1949年に開院したつるぎ町立半田病院は、徳島西部圏の二次救急を担う120床の総合病院として地域に根付いた医療をモットーに診療を行っています。当院の特筆すべき点のひとつは、県西部で唯一の分娩取り扱い施設で小児科医師が常に待機してくれていることもあり、過疎地の病院として想像できないほど周産期医療が充実していることが挙げられます。このように専門的総合病院としての機能を維持している一方、小規模病院の持つアットホームな雰囲気を兼ね備えていることが当院の強みであります。私たち産婦人科の仕事は、他科との連携、他職種との協力なくしては成り立ちませんのでチーム医療は必須となります。またチームで活動することにより、ひとりの患者を中心に様々な職種が自分たちのできることを最大限提供することで、一層心のこもった医療、患者様の立場に立った医療を提供することが可能となります。当院は、one for all all for oneを実践するに丁度よい規模の病院なのです。

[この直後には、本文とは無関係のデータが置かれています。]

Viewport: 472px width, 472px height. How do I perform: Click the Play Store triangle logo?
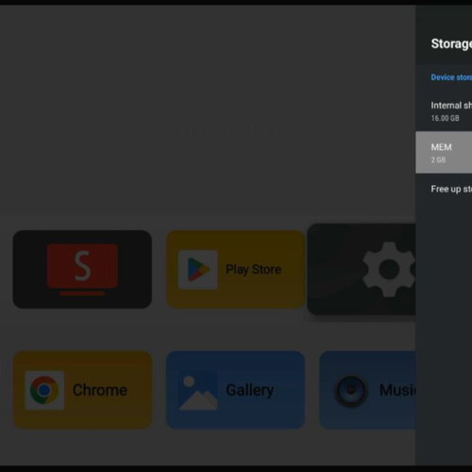tap(198, 269)
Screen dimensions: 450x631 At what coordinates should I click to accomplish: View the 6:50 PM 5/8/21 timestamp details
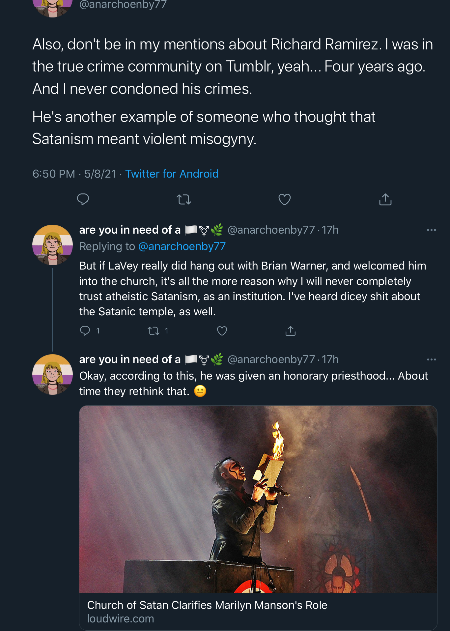pyautogui.click(x=74, y=174)
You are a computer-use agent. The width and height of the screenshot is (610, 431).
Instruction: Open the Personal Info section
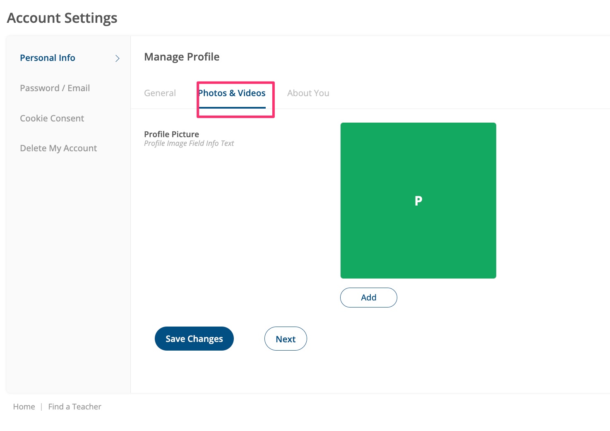click(x=48, y=58)
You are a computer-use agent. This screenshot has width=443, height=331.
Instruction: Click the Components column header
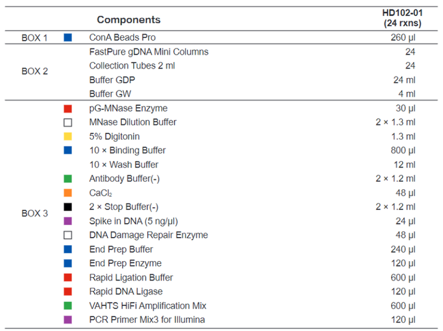[x=129, y=19]
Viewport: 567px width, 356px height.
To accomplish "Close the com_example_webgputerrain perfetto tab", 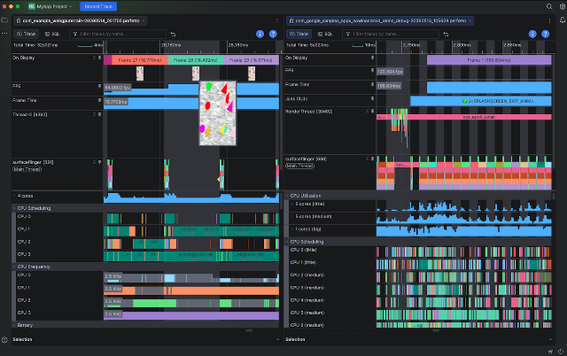I will coord(144,20).
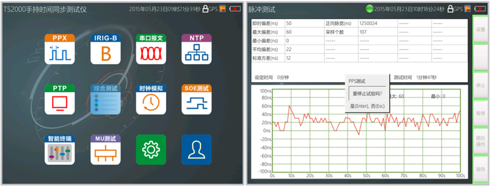
Task: Open the 图形操作 graph operations button
Action: pos(481,141)

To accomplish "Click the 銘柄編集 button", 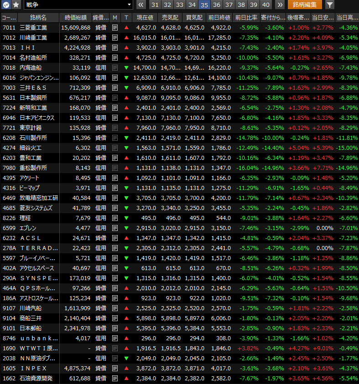I will 305,5.
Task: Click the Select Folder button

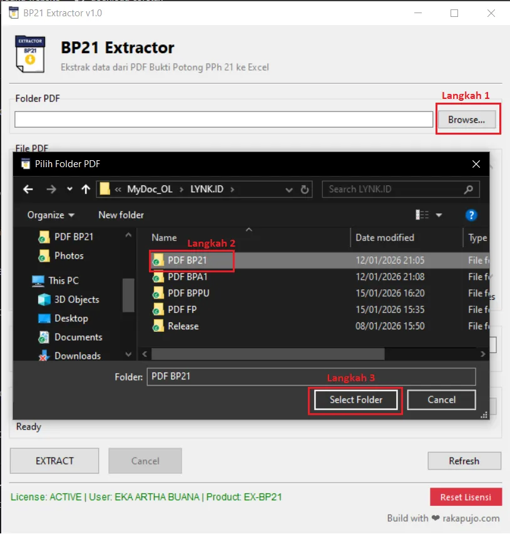Action: pyautogui.click(x=355, y=399)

出産は女性の人生における大きなライフイベントであり、みんなを笑顔にする一大慶事です。その場に立ち会える喜びを分かち合いたくて産婦人科医を選択したひとも多いようです。今日の産婦人科はさらに、女性が生まれてから生殖年齢に達して妊娠出産を経験、その後更年期・老年期を迎えるという女性の一生涯をサポートする診療科(女性内科)としても位置づけられるようになってきています。当院は自治医科大学地域医療後期研修プログラムの地域研修機関や日本プライマリー・ケア連合会の家庭医療後期研修プログラムの研修病院として、独自の地域医療研修プログラムを作成し総合診療にも注力しています。ここで培われたノウハウが総合診療医としての技量を併せ持った産婦人科医の育成にも役立つと確信しています。なお徳島県が策定したキャリア形成プログラムにおいては、地域特別枠医師基本ローテーションに繰り込まれている三群病院の中で、当院だけが唯一産婦人科研修可能な病院です。

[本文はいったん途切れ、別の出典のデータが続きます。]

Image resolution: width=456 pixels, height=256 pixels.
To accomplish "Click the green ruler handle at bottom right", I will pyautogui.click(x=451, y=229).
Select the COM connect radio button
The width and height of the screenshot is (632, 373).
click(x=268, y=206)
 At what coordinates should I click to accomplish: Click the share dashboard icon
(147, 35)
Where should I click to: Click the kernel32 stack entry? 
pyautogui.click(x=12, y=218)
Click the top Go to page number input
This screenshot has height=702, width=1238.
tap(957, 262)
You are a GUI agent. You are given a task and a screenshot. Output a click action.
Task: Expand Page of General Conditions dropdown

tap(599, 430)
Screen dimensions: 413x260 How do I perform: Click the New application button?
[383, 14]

当院は2019度の分娩数約360件(帝王切開数約60件)、婦人科手術件数約150件県西部を支える要の施設で、腟式手術、腹腔鏡下手術などの低侵襲手術も数多く行っています。また、産婦人科で手術麻酔の管理や無痛分娩も行っていますので麻酔に関する技能を習得したい専攻医にも定評があります。産婦人科領域以外の幅広い知識が要求されることもあります。そのような時にも医局の規模が小さい分他科との垣根がなくストレスなく相談することが可能です。一人で悩ませておくことは絶対にない雰囲気のよい病院です。一方で近隣の人々が安心して気軽に受診できる病院でもあり、典型的な症例がウォークインで受診することが多く、産婦人科専門医としてのキャリアを築く礎(プライマリ・ケア)を学ぶに最高の環境が整っています。当院の研修プログラムは少しゆるめですが、徐々に段階を踏んで新しいことを実践で習得してもらい、いつの間にか臨床能力がついていくような工夫が施されています。アットホームな雰囲気のつるぎ町立半田病院で、皆さんの産婦人科医としての礎を構築していってください。